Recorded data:
+---+
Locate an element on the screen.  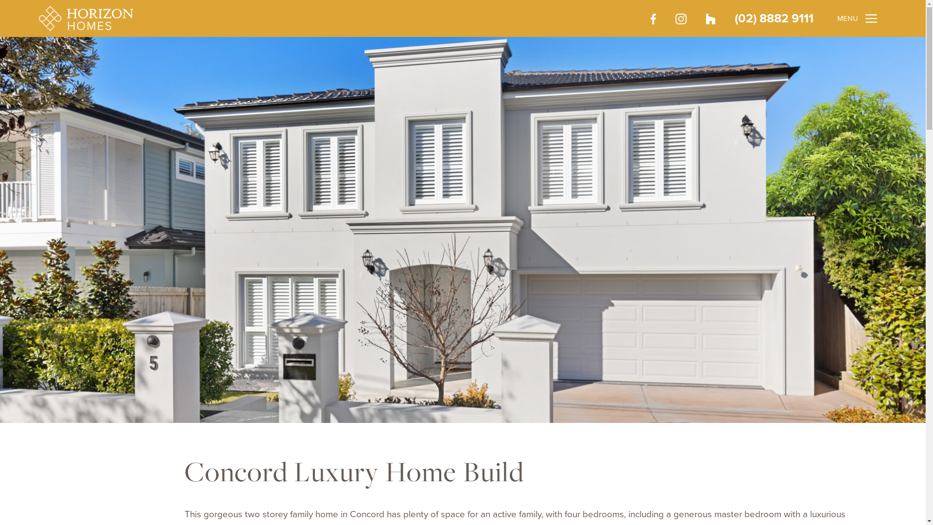
'Instagram' is located at coordinates (665, 18).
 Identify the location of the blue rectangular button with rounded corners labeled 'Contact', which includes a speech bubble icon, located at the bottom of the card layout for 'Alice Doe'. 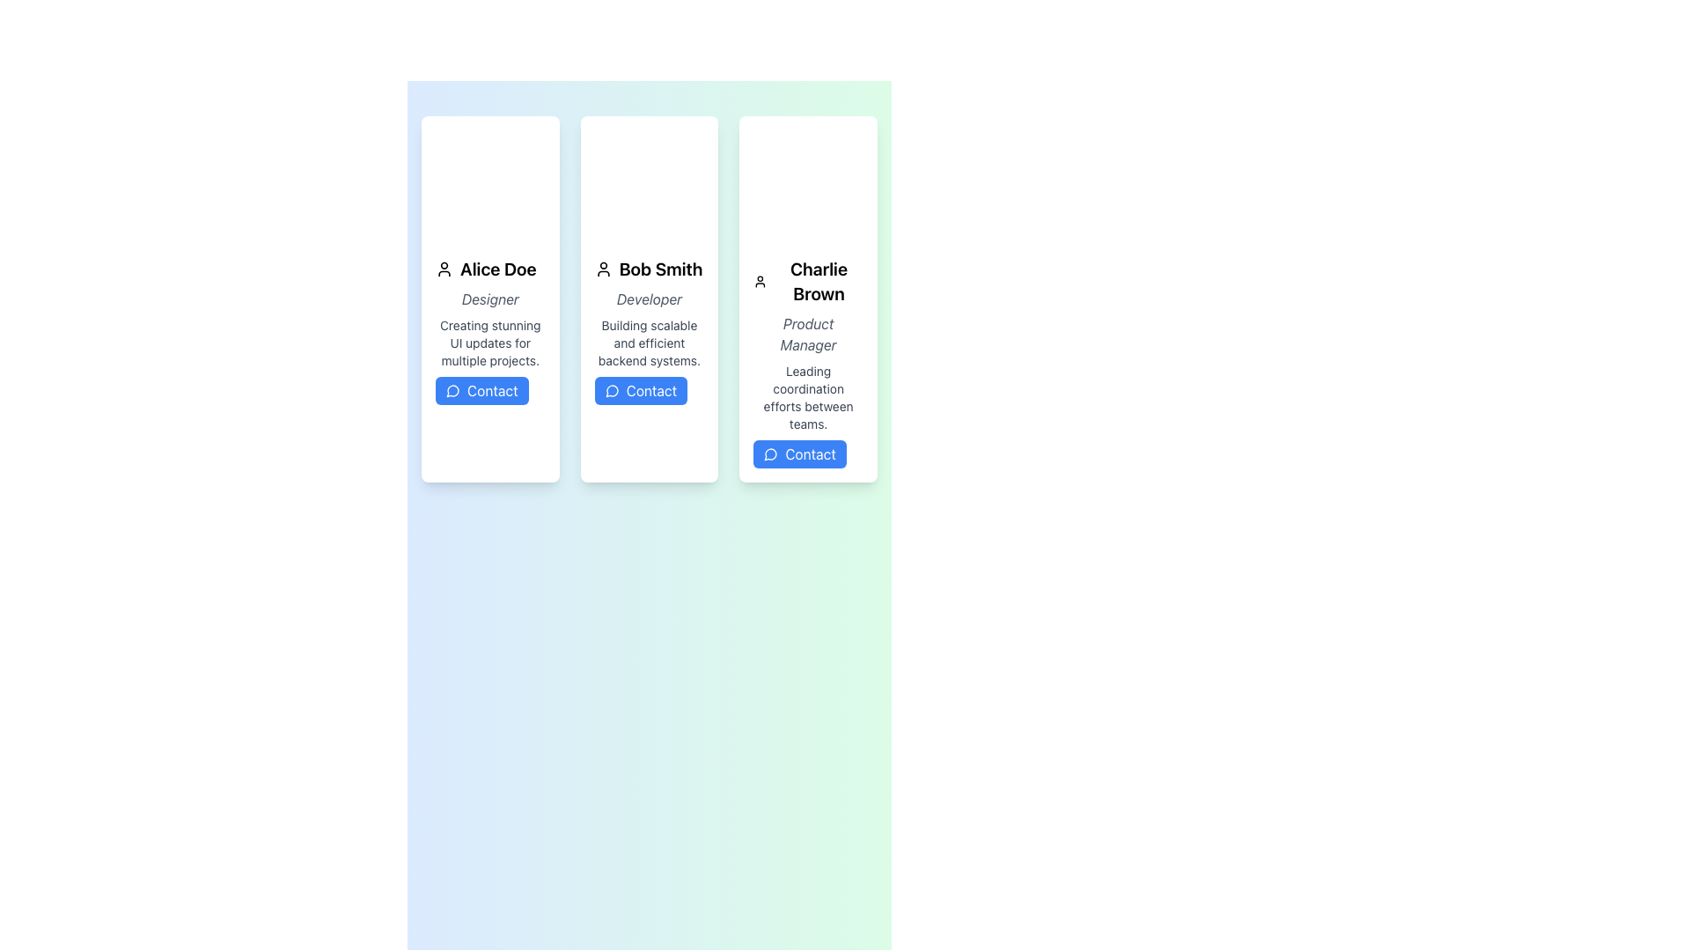
(482, 389).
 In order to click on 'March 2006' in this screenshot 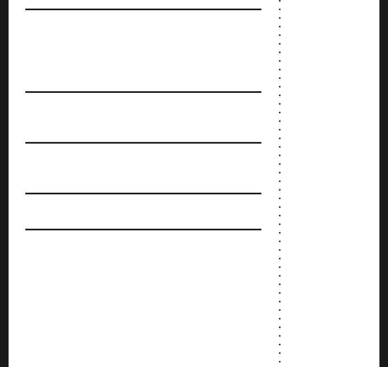, I will do `click(297, 232)`.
+---+
Your objective: Lay out everything in the records above, from the line containing "Identify the location" down to and including the line containing "(482, 389).", as a numbered list. Skip blank lines and leave the pictures out.

Worked solution:
1.  Identify the location of the blue rectangular button with rounded corners labeled 'Contact', which includes a speech bubble icon, located at the bottom of the card layout for 'Alice Doe'. 
2. (482, 389).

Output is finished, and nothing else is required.